L’inconsistance de la République
Dans l’esprit du Président de la République la dite République serait le remède à tous nos maux, le serpent d’airain vers lequel lever les yeux pour être sauvés. La difficulté est que si le serpent d’airain était bien visible il semble bien plus difficile de définir ce qu’est la République. De quelle République parle-t-on ? De celle qui interdisait de « cracher par terre et de parler breton » ou de celle qui par le biais des ELCO (Enseignement de la Langue et de la Culture d’Origine) mués en EILE (Enseignements internationaux de Langues Etrangères) souhaite que les populations d’origine étrangères puissent rester fidèles à leurs racines nationales. De celle qui, en 1920, condamnait pénalement l’avortement et la contraception ou de celle qui en 2020 promeut et subventionne ces deux pratiques.
Dans le geste et le verbe macroniens l’invocation de la République clôt les débats. Il y a, pour notre Président, une dimension sacrale dans ce mot. C’est à la fois Dieu confiant à Moïse le décalogue sur le mont Sinaï et Jupiter régnant sur les dieux. Res publica locuta est, causa finita est. La République a parlé, la cause est entendue. Cependant ce qu’a oublié notre Jupiter capitolin c’est qu’il est de l’essence du sacré d’être figé. Ce n’est pas pour rien que le mot hiératique signifie à la fois : qui concerne les choses sacrées et d’une raideur majestueuse, figée. Depuis deux siècles et plus nous en sommes à cinq Républiques, avec quelques intermèdes : Empire, Restauration Etat Français, et la constitution de la Vème République a subi 24 révisions ! Quelle est la bonne République aussi stable, digne de confiance, de respect, voire de vénération que le furent les Tables de la loi ?
Emmanuel Macron n’aime pas la France
Le discours présidentiel se perd en circonlocutions pour ne pas appeler un chat un chat et occulter la réalité : un Islam identitaire et offensif est en train de prendre une place de plus en plus importante dans la société française, imposant ses modes de vie et ses croyances à des populations qui y sont étrangères. Mais à quelle identité faudrait-il rattacher ces populations ? Est-ce que l’identité française c’est essentiellement l’égalité homme-femme et l’obligation pour un homme de serrer la main des femmes, voire de leur faire la bise. L’argumentation est pitoyable quand on est l’héritier de Charlemagne et de saint Louis, de Louis XIV et de Napoléon, le maître d’un pays qui a bâti les cathédrales, le château de Versailles et celui de Chambord, qui a donné au monde des chefs d’œuvre artistiques en littérature, peinture, architecture, etc. sans équivalents. A de brefs intervalles Emmanuel Macron a parlé de la France. Subrepticement. Honteusement. Logiquement. On ne peut pas, en même temps, accuser la France de crimes contre l’humanité, à propos de son action colonisatrice en Afrique, et en vanter les mérites et chanter les grandeurs. Il y a des limites au déni du principe de non contradiction.

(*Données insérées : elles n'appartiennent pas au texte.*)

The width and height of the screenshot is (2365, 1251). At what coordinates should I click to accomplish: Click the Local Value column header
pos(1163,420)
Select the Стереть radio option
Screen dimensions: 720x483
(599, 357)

Le discours de Mulhouse et les, modestes, actions annoncées auront, encore une fois, l’effet d’un cataplasme sur une jambe de bois car elles semblent pensées par un homme étranger à la réalité charnelle de la France. Notons enfin qu’on ne peut s’empêcher de sourire, un peu jaune, lorsque revient régulièrement dans la bouche présidentielle le refrain nos enfants. De la part d’un homme qui s’est mis volontairement en situation de ne pas avoir de descendance la formule est étrange.